Two plots of the energy consumption data. The dotted line in the top panel shows the one home where energy consumption increased.

FIGURE 12.32: Two plots of the energy consumption data. The dotted line in the top panel shows the one home where energy consumption increased.

Example 12.21 (Graphing paired data) A study (Dawson et al. 2017) examined the average number of bacteria on birthday cakes before and after blowing out the candles.

This question could be studied by taking two measurements from each cake: before and after blowing out candles. The change in the number of bacteria could be computed for each cake, and a histogram of the differences plotted.

12.8.4 Time plots

Sometimes, a variable is measured over many time points.
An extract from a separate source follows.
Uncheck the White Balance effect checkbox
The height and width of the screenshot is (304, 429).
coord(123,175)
A time plot can be used, which show how the variable changes over time.

Example 12.22 (Time plots) The baby-birth data (in Sect. 12.2.1) recorded the time of each birth. A time plot shows how the weights varied over time (Fig. 12.33).
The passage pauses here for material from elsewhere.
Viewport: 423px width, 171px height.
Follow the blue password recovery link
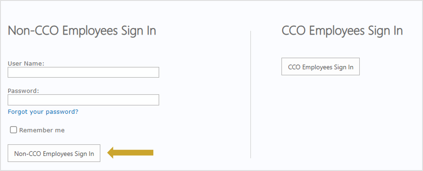coord(43,112)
FIGURE 12.33: The weight of babies born on 21 December 1997 at a Brisbane hospital, plotted over time

Example 12.23 (Time plots) A study of the number of lynx trapped in the Mackenzie River area of Canada (Elton and Nicholson 1942) each year from 1821 to 1934 produced the data shown in Fig. 12.34. A regular cycle is apparent, where the number trapped is very large.

FIGURE 12.34: The number of lynx trapped in the Mackenzie River district of north-west Canada, from 1821 to 1934

References

Dawson P, Han I, Lynn D, Lackey J, Baker J, Martinez-Dawson R. Bacterial transfer associated with blowing out candles on a birthday cake. Journal of Food Research. 2017;6(4):1–5.
Dillon MP, Fortington LV, Akram M, Erbas B, Kohler F. Geographic variation of the incidence rate of lower limb amputation in Australia from 2007–12. PLoS ONE. 2017;12(1).
Elton C, Nicholson M. The ten-year cycle in numbers of the lynx in canada. The Journal of Animal Ecology. JSTOR; 1942;215–44.
Lothian JB, Grey V, Lands LC. Effect of whey protein to modulate immune response in children with atopic asthma. International Journal of Food Science and Nutrition. 2006;57(3/4):204–11.
The Open University. MDST242 Statistics in Society, Unit A0: Introduction. The Open University; 1983.